The Central Bank of Kenya in Nairobi. FILE PHOTO | NMG

The Central Bank of Kenya (CBK) relented to investor rate demands in the second auction of the October Treasury bond sale, accepting bids at an average above 14 percent as the government continues to face borrowing difficulties in the local market.

The CBK, which is the government’s fiscal agent, said sale of the 25-year bond that targeted Sh20 billion raised bids worth Sh14.9 billion, out of which it took up Sh13.7 billion at an average rate of 14.19 percent.

The monetary regulator has been holding out against breaching the 14 percent level in average coupon or interest rate in recent bond sales, leading to a significant volume of rejected bids at auctions.

The October bond was issued in three tranches, comprising reopened 10-year and 15-year papers, which were auctioned two weeks ago, and the 25-year paper sold this week.

The first two tranches, which targeted Sh40 billion, raised a total of Sh15.1 billion as investors kept away due to concerns over low rates on offer.

The 15-year security performed particularly poorly, raising just Sh1 billion as investor demands for a rate of 14.1 percent were rejected by CBK, with the average rate on accepted bids coming in at 13.9 percent.

Analysts at AIB AXYS Africa said in a note on Wednesday that investors have been alive to the prevailing high global and local inflation, hence their demands for better real returns by placing aggressive bids as compensation for the risks.

The CBK has, however, faced a tough balancing act between accepting expensive bids in order to meet the government’s domestic borrowing target and keeping a lid on rates to prevent an escalation of the State’s borrowing costs.

The underperformance, therefore, deepens the government’s budget financing difficulties, which have now seen the Treasury raise a net of Sh122.4 billion from the domestic market since July, against a pro-rated target of Sh192.9 billion by end of October.

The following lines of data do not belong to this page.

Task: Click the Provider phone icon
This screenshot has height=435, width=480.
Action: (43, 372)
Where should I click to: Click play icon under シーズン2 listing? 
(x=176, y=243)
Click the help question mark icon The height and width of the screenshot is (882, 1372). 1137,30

In the current fiscal year, the government is targeting Sh578.6 billion from the domestic debt market, as part of the financing of an Sh845 billion budget hole.

External borrowing has also proven difficult for the State, due to elevated rate demands on Eurobonds and syndicated loans by investors who are now getting higher returns from safe haven western markets.

In response to the borrowing difficulties and mounting debt servicing costs, President William Ruto has ordered ministries to cut the current year’s recurrent expenditure by at least Sh300 billion.